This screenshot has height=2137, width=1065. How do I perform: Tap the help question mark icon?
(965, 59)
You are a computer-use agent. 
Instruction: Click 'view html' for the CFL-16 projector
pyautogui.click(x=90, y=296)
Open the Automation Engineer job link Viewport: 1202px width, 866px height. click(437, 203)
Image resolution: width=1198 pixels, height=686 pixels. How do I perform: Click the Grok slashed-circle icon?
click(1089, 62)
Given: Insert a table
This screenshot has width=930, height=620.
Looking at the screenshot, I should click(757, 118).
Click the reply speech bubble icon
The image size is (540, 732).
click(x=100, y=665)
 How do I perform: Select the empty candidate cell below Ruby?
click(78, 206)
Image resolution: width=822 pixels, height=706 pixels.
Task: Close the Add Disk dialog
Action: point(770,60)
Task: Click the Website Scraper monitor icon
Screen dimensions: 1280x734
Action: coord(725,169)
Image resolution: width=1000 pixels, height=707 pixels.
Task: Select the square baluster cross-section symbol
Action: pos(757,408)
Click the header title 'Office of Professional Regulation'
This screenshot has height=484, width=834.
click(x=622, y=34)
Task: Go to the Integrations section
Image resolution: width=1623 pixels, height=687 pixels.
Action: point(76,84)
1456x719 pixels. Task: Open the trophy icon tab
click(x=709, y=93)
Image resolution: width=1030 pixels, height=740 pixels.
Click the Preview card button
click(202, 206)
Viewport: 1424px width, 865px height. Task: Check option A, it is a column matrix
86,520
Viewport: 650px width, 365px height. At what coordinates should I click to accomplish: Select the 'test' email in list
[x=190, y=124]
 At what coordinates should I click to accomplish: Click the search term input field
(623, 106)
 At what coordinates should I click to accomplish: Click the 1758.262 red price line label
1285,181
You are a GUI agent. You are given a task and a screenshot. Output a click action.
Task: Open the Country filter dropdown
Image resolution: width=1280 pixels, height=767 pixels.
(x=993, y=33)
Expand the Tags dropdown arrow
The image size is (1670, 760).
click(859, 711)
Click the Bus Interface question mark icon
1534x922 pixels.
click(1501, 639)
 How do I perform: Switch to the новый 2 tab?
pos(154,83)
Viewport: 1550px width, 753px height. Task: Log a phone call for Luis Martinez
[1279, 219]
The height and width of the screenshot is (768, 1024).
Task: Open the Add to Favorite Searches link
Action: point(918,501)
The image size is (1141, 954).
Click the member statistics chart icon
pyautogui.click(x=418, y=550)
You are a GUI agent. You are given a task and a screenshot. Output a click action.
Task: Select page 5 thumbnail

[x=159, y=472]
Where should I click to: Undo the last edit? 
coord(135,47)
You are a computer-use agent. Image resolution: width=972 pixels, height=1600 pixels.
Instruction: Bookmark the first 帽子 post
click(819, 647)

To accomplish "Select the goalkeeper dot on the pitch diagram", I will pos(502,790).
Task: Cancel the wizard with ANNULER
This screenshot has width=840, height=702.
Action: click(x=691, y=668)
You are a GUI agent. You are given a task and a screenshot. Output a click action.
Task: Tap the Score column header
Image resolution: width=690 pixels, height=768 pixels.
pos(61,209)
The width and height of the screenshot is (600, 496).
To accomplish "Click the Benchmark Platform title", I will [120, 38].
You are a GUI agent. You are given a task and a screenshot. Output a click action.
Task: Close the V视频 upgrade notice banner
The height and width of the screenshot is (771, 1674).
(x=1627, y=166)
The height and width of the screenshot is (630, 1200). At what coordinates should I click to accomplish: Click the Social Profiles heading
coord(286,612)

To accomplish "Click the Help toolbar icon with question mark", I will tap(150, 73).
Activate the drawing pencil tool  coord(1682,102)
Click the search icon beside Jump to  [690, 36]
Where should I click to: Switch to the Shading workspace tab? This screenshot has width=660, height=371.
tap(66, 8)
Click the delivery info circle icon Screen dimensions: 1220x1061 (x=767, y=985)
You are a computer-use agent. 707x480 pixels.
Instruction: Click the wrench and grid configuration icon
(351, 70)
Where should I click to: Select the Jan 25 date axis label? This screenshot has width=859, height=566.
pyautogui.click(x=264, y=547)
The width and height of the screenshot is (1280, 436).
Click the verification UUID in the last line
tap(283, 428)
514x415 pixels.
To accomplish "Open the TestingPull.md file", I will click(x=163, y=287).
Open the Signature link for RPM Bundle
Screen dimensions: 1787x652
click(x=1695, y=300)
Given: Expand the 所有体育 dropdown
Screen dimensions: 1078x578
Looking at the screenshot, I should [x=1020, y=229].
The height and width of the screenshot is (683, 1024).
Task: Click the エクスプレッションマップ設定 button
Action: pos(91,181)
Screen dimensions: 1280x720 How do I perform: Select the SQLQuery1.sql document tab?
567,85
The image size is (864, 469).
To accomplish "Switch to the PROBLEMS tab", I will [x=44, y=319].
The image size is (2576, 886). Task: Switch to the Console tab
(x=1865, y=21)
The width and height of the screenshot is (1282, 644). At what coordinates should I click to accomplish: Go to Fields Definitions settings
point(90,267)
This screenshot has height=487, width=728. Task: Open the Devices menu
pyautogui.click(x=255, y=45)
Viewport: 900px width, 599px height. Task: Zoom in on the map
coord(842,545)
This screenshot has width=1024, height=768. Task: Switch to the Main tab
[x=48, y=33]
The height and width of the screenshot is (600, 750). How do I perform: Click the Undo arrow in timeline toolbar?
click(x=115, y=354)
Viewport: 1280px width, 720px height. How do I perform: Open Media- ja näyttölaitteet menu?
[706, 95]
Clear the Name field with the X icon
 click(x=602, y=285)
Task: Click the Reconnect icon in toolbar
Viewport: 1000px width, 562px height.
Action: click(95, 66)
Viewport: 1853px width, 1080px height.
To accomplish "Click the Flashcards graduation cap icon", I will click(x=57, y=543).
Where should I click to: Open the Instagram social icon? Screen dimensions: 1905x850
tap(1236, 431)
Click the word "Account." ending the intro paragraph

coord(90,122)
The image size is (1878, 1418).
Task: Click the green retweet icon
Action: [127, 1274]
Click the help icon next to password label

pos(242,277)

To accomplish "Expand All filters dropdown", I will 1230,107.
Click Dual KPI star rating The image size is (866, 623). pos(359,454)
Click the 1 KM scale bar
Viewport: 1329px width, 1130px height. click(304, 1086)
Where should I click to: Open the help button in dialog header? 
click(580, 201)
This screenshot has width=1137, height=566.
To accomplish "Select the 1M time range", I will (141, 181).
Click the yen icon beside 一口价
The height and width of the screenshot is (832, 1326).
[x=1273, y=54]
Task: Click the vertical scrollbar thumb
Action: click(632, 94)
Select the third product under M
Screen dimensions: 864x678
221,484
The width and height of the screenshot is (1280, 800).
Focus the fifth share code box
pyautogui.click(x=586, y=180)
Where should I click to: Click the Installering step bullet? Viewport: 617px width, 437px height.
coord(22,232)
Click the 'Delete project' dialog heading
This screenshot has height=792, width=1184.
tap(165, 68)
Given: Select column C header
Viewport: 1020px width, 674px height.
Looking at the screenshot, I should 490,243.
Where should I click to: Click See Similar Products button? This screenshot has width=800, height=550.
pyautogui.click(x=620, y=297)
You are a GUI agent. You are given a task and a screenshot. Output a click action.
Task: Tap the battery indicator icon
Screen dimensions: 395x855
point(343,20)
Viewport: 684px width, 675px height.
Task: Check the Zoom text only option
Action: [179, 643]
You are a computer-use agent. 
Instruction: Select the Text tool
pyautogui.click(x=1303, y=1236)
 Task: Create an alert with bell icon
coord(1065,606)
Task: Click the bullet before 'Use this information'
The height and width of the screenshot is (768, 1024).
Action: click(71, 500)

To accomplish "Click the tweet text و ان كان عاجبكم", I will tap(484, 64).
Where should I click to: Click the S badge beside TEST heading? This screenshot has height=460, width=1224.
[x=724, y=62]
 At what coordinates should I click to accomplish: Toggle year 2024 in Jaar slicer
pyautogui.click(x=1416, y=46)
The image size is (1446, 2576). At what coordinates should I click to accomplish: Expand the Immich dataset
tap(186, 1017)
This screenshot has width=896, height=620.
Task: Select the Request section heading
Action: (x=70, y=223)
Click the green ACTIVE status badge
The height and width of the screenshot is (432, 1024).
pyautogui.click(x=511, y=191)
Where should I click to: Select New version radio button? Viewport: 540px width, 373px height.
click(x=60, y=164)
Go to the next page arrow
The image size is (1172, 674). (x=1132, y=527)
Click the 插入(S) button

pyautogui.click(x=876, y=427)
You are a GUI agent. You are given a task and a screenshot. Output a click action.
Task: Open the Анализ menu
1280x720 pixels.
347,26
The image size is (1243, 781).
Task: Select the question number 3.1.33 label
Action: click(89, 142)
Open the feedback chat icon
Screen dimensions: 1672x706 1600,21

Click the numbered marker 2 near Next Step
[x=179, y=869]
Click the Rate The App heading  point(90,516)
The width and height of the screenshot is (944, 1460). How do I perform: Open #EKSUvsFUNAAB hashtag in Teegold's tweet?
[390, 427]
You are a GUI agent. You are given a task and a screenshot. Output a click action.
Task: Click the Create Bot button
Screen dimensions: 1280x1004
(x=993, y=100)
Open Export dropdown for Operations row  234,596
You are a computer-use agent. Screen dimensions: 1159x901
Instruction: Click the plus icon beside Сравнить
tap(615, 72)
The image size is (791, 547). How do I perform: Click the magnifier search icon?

--

Task to carry out:
Search the records for lines holding the word "computer", then copy each line you find.

Result below:
You are a computer-use agent. 
You are a computer-use agent. Image resolution: width=972 pixels, height=1600 pixels.
You are a computer-use agent. 707x480 pixels.
You are a computer-use agent. 
You are a computer-use agent. Screen dimensions: 1159x901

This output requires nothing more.